Given records:
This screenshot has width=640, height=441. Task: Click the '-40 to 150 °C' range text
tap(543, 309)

--

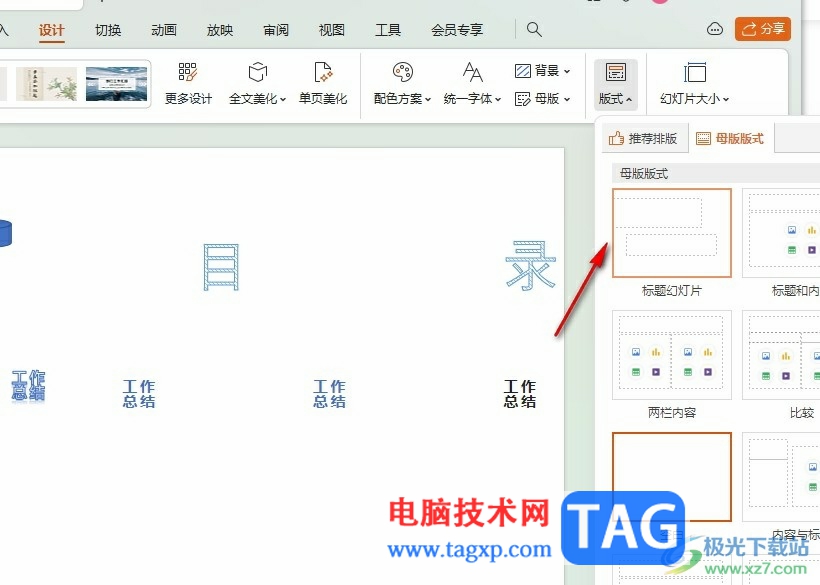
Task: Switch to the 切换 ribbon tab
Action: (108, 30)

* * *

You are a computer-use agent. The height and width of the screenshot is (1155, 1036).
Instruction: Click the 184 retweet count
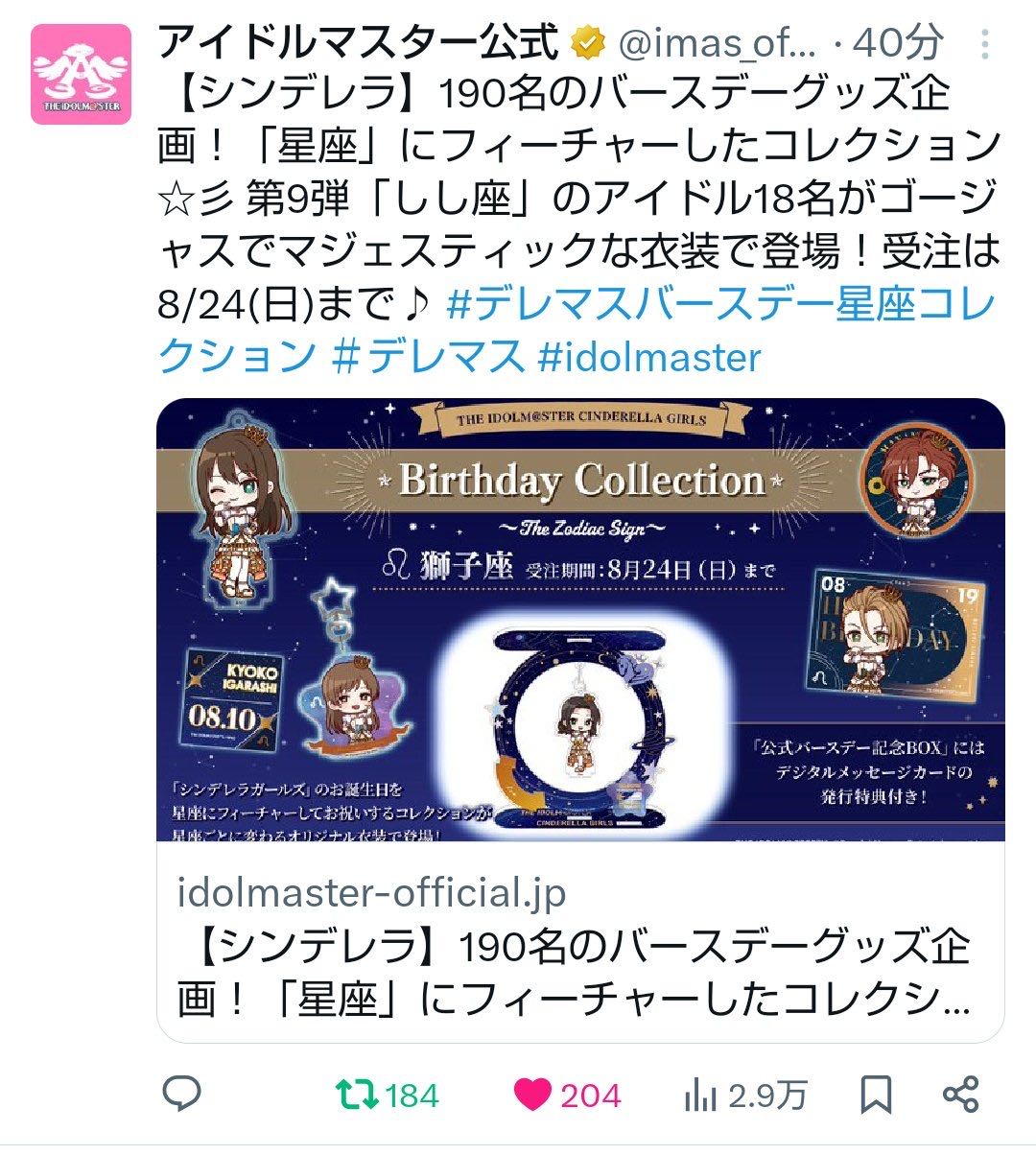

What is being asked:
In the material above, find the line containing "You are a computer-use" and the line containing "Instruction: Click the 184 retweet count", then write out exactly those two lines and every line between them, and nothing more.

Answer below:
You are a computer-use agent. The height and width of the screenshot is (1155, 1036).
Instruction: Click the 184 retweet count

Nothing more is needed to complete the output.